The good news is all the new tech or old tech that has been stopped because of our economy being based on petrol.. with the new administration attacking the oil industry, I can see these things being promoted .
I went online and looked at my daily usage. My next billing cycle should be through the 12th, so the bill for the really cold days will show up a month from now. The real wildcard is whether the contract price stays the same, and whether the fuel adjustment has to cover escalated outside-of-contract pricing. If my rates don’t escalate wildly (which they should not), I may get by with a $200 – 250 bill. If so, that will be largest electric bill in 20+ years. Natural gas is not available out here, and I don’t do propane. I was nervous, but comfortable this week. An extra $100- 150 will be a seasonal operating inconvenience.
“my total utility bill that includes gas and electric from PG&E averages just $100 a month”
Most people utilize their utilities at work..with just a minimum at home.. here just to be hooked to the grid is 57.. to be hooked to the natural gas line is another what 15..
When we went solar was after we watched a round table discussion on future energy costs. They basically said that even if there wasnt future increases in the demand for energy that the rates would increase five hundred percent.
So 500 plus is not an out of the ballpark figure.
On top of it with this event.. theres going to be some serious changes made to make sure this will never happen again.
Thought you might like to see how well solar panels are working out in Canada.
https://www.youtube.com/watch?v=rVBxsJmZRjI&feature=emb_logo
I got thinking, maybe we need to install natural gas heaters on the solar panels to keep the ice and snow off.
solar panels clear off really fast.. I use to sweep mine.. that obviously is to big a system to sweep..
I have been suggesting for years and years.. about solar and wind.. go small wind large wind has way to many maintenance issues and integration issues… and we should be doing solar towers.. with the inverted trapezoid reflector in between cells.. the tower designed as a thermal chimney to assist in the ridding of ice and snow. my guess is that solar array is as far away from the power plant as you can get as well.. do it that way just to keep control of it all…
“my guess is that solar array is as far away from the power plant as you can get as well.”
I said that wrong.. my guess is the solar power system is as far away from the furthest point of customers away from the power plant..
to put them up go to the furthest point then work back to the power plants..
not only would that take the stress off of the power plants during high demand but areas separated because of ice would be easier to get back up online..
with the new administration against oil.. I think it won’t be long and we will see individual power systems coming out..
“I would still like to have some alternate energy supplying selected loads, but not without grid back-up power.”
I personally think that is how it should be.. we will always need the roots of the tree.
Promote change respect the past.
Promote solar and small wind ..as an incentive freeze their rates forage ten year period.

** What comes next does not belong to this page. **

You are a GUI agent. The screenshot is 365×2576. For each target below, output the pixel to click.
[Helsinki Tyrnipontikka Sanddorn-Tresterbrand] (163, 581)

If they want to be reimbursed for excess power then they pay all rate increases.
I love the idea of fenestration free, with the possible exception of slit windows at 5′ plus. Codes usually don’t demand “egress windows”, simply a second means of egress with minimum dimensions. There’s something to be said for thermal mass inside the insulation envelope too.
I can’t see where wood prices will be coming down any time soon – I thought they would this winter, but they didn’t. We used to have a material called gypsum block for interior and some exterior walls, but that’s no longer available in the USA. It could be nailed and had hollows for vertical wire runs that could be filled with vermiculite or other insulation.
There’s a channel on youtube on building efficient houses in Texas:
https://www.youtube.com/channel/UCFCTrfb1JUJjs3Im8OZDtBw
The guy knows his stuff and tends to build high end only. His ideas are adaptable for anyone if there’s no code inspectors to deal with.
They make construction timber out of hemp fibers to.
So far its illegal in the USA.. but elsewhere where it can be sold the price is competitive to lumber at last years costs.
George…you said..” Say you live in California, own an EV (Tesla) and charge it from a nuclear power plant.”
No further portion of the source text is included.